+++ Provided text

I want to see steps on how to do this problem thanks.

2. ## Re: Factoring help

Start by letting $\displaystyle \displaystyle X = x^4$, then the equation becomes \displaystyle \displaystyle \begin{align*} X^2 - 98X + 1 \end{align*}. This doesn't factorise over the integers, but does factorise over the real numbers by completing the square.

3. ## Re: Factoring help

I completed the square and got
(x-49)^2 +2400
what do I do next?

4. ## Re: Factoring help

That can't possibly be right - expand it out and check...

5. ## Re: Factoring help

sorry it should be -2400
(x-49)^2 - 2400 = (x-49)(x-49) - 2400 = x^2 -49x - 49x + 2401 -2400 = x^2 - 98x + 1
ok so when completing the square i get

(x-49)^2 - 2400
what do I do next?

++++++
+++ Raw data

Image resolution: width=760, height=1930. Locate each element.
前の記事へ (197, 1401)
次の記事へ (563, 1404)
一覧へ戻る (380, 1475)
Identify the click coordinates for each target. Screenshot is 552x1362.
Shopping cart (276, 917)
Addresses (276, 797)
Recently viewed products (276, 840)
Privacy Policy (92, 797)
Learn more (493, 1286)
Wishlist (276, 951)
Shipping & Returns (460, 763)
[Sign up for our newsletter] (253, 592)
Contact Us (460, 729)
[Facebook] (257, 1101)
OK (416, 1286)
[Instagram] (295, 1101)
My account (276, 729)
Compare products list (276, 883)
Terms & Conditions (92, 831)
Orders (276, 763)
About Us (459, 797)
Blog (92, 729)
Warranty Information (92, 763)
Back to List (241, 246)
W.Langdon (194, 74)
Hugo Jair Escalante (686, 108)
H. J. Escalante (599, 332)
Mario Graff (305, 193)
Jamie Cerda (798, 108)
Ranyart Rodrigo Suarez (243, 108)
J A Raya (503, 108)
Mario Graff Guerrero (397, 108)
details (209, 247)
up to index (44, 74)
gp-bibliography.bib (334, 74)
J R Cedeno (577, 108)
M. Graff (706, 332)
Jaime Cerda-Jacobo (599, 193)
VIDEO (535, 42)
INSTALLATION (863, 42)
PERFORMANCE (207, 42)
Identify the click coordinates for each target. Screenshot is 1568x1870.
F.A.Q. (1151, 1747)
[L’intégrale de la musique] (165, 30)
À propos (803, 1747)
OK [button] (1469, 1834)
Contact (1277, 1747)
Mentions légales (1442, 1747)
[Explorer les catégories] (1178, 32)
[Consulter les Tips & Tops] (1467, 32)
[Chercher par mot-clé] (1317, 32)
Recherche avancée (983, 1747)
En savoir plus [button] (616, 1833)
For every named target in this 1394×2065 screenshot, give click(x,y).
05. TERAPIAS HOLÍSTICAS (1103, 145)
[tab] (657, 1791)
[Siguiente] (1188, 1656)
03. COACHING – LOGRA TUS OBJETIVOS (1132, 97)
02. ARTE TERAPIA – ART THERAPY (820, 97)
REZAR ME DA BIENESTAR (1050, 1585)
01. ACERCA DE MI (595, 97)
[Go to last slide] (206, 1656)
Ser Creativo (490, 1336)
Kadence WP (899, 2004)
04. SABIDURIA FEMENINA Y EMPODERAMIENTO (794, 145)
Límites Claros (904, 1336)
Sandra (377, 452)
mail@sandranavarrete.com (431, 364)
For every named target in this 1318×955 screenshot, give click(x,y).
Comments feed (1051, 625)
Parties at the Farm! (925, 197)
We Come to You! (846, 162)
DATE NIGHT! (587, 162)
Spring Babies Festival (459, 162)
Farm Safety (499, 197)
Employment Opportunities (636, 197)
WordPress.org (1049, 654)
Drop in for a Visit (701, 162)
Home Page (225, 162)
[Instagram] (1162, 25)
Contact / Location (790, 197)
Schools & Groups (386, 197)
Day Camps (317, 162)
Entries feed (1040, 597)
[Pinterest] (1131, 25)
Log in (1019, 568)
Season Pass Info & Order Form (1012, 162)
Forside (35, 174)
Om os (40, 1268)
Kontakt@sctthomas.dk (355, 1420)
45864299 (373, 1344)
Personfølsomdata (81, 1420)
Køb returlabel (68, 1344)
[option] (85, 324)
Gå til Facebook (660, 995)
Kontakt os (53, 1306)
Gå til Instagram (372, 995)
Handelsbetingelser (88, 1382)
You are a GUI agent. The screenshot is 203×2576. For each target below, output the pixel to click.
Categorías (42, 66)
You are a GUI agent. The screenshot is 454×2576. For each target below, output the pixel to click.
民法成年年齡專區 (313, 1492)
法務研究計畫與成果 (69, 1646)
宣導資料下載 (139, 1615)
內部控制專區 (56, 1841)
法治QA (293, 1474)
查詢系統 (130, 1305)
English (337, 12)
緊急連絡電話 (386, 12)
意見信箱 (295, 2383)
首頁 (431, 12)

++++++

• Task requirements
**A.** Transcribe the factoring thread from "Start by letting" through "completing the square.": the part that opens with the words containing "Start by letting" and closes with "completing the square.".
**B.** Decide whether each statement agrees with the factoring thread. Answer yes or no, and quote the deciding words.
(i) The first reply says the expression factorises over the integers.
(ii) The poster's first attempt at completing the square gave (x-49)^2 +2400.
(iii) The poster's check of the corrected expression ends in x^2 - 98x + 1.
**C.** Using the factoring thread, answer each question briefly.
(i) What substitution does the first reply suggest?
(ii) What does the next reply tell the poster to do with the first completed-square result?
(iii) What number does the poster say should replace +2400?

• Task-by-task results
**A.**
Start by letting $\displaystyle \displaystyle X = x^4$, then the equation becomes \displaystyle \displaystyle \begin{align*} X^2 - 98X + 1 \end{align*}. This doesn't factorise over the integers, but does factorise over the real numbers by completing the square.

**B.**
(i) No: "This doesn't factorise over the integers"
(ii) Yes: "(x-49)^2 +2400"
(iii) Yes: "= x^2 - 98x + 1"

**C.**
(i) Letting X = x^4.
(ii) Expand it out and check.
(iii) -2400.